Given their important biological activities, low bioavailability and structural complexity, access to natural glycostructures or mimics is a major challenge in organic chemistry. Glycosylation is a modification present in many natural molecules and in more than half of the proteins. It involves reacting a glycosyl acceptor on a glycosyl donor using a promoter that activates the starting of a leaving group under the appropriate conditions (solvent, temperature, pressure) to form an acetal, selectively creating an α or β bond.

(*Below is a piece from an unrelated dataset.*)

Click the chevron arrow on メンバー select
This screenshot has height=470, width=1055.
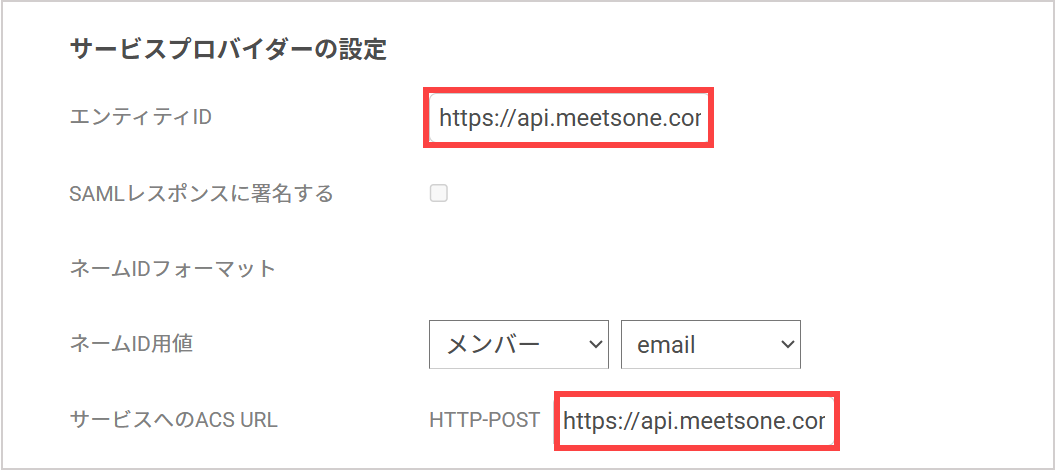click(594, 344)
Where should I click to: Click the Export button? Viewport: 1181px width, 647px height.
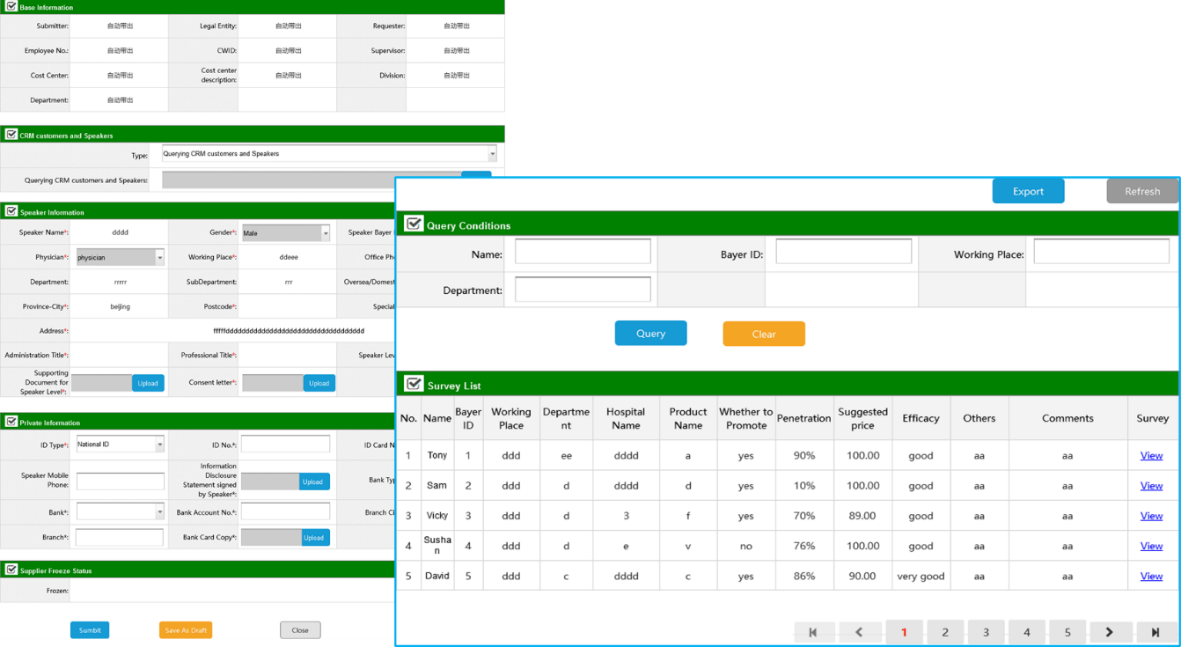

Direct glycosylation using β-N-acetyl-D-peracetylated glucosamine was described by our team in the presence of a catalytic amount of iron(III) triflate under microwave irradiation (A). The reaction has also been carried out in flow chemistry, a technique which has many advantages and allows us to solve the problems of scale up related to the microwave device.
We have also developed a new method of activation of glycosyl sulfone (B) with scandium triflate (70 mol%) under microwave activation. The reaction was particularly efficient for the -mannosylation without a neighboring participating group, leading to the corresponding glycosylation adducts in good yields.
Total synthesis of biomolecules and analogs
Total synthesis of tiacumicine B, a natural antibiotic
The resistance of bacteria to antibiotics is a real public health problem and one of the solutions to fight against resistance is to develop new molecules, possibly interacting with new biological targets. This is the case of tiacumicin B, a naturally occurring antibiotic that received FDA approval in 2011 in the USA for treatment of the deadly nosocomial diarrhea associated to Clostridium difficile.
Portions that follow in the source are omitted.